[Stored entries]
* * * * * * *

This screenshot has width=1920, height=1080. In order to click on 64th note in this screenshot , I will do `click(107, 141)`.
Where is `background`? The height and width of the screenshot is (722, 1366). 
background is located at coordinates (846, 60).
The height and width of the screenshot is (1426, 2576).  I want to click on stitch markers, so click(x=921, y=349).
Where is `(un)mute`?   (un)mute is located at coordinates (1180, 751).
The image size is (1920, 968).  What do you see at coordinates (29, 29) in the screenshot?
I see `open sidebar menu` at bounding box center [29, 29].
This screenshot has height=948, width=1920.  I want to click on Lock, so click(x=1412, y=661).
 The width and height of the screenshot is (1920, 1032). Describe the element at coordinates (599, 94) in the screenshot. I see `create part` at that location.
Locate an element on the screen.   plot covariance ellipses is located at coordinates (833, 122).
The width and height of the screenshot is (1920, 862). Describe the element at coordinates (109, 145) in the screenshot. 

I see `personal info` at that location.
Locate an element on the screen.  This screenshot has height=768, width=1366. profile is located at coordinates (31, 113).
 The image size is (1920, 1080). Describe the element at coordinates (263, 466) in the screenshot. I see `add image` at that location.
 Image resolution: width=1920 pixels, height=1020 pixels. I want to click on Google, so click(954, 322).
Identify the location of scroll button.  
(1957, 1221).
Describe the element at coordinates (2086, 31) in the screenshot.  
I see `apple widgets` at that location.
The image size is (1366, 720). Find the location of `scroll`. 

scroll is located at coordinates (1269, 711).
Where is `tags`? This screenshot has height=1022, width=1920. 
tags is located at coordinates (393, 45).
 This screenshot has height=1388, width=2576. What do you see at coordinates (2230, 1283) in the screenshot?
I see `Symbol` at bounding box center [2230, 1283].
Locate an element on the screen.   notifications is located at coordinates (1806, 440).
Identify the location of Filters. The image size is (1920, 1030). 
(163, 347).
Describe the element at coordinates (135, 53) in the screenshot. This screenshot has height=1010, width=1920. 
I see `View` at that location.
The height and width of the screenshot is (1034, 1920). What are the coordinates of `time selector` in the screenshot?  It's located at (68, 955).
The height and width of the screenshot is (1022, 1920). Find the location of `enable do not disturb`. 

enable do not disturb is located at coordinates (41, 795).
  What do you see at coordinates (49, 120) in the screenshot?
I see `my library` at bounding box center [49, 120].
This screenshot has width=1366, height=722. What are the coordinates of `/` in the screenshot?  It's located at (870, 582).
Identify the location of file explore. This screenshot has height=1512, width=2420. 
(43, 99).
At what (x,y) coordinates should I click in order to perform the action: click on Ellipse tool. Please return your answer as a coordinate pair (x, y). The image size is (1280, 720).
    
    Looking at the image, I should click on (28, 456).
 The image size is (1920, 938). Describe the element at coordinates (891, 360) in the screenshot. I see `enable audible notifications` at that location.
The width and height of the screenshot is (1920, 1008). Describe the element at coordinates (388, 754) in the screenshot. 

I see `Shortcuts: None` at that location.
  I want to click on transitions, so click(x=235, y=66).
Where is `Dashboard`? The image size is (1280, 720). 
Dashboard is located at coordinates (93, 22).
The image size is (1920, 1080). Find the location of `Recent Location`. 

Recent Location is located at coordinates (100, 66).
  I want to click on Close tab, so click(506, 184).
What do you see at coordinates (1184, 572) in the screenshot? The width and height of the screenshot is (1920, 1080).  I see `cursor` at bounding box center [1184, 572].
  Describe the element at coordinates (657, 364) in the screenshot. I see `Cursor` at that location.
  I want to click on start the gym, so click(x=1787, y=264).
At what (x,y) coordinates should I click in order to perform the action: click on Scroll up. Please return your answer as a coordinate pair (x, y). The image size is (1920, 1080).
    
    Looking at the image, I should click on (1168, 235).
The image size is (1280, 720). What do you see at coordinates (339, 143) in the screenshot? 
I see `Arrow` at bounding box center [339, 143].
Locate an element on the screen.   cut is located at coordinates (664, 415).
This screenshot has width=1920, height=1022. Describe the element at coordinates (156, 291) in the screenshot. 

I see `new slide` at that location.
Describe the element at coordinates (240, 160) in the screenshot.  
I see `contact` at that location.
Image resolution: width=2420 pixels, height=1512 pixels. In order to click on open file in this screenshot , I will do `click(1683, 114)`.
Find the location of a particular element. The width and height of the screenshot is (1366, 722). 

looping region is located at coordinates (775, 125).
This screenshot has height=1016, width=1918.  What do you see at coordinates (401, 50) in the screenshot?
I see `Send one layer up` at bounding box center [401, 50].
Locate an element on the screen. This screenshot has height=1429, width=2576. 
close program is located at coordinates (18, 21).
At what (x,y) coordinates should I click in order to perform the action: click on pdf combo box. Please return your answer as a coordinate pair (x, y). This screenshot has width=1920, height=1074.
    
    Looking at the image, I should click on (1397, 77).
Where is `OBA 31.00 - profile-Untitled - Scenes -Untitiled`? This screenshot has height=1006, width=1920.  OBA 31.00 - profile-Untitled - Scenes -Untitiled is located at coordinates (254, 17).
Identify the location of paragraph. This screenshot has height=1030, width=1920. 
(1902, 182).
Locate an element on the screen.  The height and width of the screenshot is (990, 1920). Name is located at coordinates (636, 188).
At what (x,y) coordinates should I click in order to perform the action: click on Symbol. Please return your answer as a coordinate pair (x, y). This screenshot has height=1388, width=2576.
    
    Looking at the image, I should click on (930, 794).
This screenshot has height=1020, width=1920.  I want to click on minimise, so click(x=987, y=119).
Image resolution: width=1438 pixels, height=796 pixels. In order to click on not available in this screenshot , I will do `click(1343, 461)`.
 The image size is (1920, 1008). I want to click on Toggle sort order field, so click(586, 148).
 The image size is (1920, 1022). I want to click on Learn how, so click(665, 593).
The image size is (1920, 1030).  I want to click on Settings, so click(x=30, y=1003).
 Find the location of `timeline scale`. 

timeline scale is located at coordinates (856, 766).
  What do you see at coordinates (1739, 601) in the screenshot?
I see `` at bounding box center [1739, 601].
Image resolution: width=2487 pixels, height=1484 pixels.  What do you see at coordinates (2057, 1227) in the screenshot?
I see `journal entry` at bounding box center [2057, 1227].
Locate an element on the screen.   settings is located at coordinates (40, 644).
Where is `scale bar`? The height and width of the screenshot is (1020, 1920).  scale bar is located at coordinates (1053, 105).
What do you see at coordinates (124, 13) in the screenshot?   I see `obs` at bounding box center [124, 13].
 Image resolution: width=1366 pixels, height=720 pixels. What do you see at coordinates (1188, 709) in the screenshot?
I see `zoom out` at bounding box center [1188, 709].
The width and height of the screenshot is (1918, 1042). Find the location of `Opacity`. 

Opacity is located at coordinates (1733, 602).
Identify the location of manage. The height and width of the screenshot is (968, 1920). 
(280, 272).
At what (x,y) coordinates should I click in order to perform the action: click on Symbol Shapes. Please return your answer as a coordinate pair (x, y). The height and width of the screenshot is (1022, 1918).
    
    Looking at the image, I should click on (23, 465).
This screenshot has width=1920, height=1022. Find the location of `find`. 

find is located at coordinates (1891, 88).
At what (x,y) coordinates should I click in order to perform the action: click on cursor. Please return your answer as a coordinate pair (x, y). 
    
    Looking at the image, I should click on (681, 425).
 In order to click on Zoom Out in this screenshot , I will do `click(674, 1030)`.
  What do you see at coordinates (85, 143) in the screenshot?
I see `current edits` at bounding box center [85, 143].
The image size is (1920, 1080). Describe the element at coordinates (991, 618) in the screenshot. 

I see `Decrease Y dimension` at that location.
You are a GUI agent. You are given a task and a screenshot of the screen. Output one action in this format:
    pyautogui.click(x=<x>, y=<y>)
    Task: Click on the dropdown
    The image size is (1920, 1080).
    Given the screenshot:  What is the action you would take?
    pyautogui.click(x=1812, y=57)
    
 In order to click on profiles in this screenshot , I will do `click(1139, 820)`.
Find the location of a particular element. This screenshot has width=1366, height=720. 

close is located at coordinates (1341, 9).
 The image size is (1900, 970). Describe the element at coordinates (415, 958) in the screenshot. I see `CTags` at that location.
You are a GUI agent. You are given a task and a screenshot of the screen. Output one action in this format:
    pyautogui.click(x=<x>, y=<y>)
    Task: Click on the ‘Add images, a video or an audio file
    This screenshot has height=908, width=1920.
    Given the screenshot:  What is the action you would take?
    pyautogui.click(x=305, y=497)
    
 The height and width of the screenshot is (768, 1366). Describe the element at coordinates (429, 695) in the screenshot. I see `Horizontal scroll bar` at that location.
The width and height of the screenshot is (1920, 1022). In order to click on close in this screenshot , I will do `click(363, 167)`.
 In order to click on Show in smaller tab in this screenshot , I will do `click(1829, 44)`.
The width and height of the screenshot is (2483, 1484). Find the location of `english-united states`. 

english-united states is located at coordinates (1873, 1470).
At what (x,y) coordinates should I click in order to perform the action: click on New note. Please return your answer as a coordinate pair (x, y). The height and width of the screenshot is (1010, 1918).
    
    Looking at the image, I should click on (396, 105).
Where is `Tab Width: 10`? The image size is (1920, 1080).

* * * * * * *

# Written exercise:
Please convert the entries into a Markdown table with the columns Row and Line, beginning at the line that has "Find the location of a particular element. This" and stopping after the last line of the entries. Give each line its own numbered row, and leave out blank lines.

# The output:
| Row | Line |
|---|---|
| 1 | Find the location of a particular element. This screenshot has width=1366, height=720.  |
| 2 | close is located at coordinates (1341, 9). |
| 3 |  The image size is (1900, 970). Describe the element at coordinates (415, 958) in the screenshot. I see `CTags` at that location. |
| 4 | You are a GUI agent. You are given a task and a screenshot of the screen. Output one action in this format: |
| 5 |     pyautogui.click(x=<x>, y=<y>) |
| 6 |     Task: Click on the ‘Add images, a video or an audio file |
| 7 |     This screenshot has height=908, width=1920. |
| 8 |     Given the screenshot:  What is the action you would take? |
| 9 |     pyautogui.click(x=305, y=497) |
| 10 |  The height and width of the screenshot is (768, 1366). Describe the element at coordinates (429, 695) in the screenshot. I see `Horizontal scroll bar` at that location. |
| 11 | The width and height of the screenshot is (1920, 1022). In order to click on close in this screenshot , I will do `click(363, 167)`. |
| 12 |  In order to click on Show in smaller tab in this screenshot , I will do `click(1829, 44)`. |
| 13 | The width and height of the screenshot is (2483, 1484). Find the location of `english-united states`.  |
| 14 | english-united states is located at coordinates (1873, 1470). |
| 15 | At what (x,y) coordinates should I click in order to perform the action: click on New note. Please return your answer as a coordinate pair (x, y). The height and width of the screenshot is (1010, 1918). |
| 16 |     Looking at the image, I should click on (396, 105). |
| 17 | Where is `Tab Width: 10`? The image size is (1920, 1080). |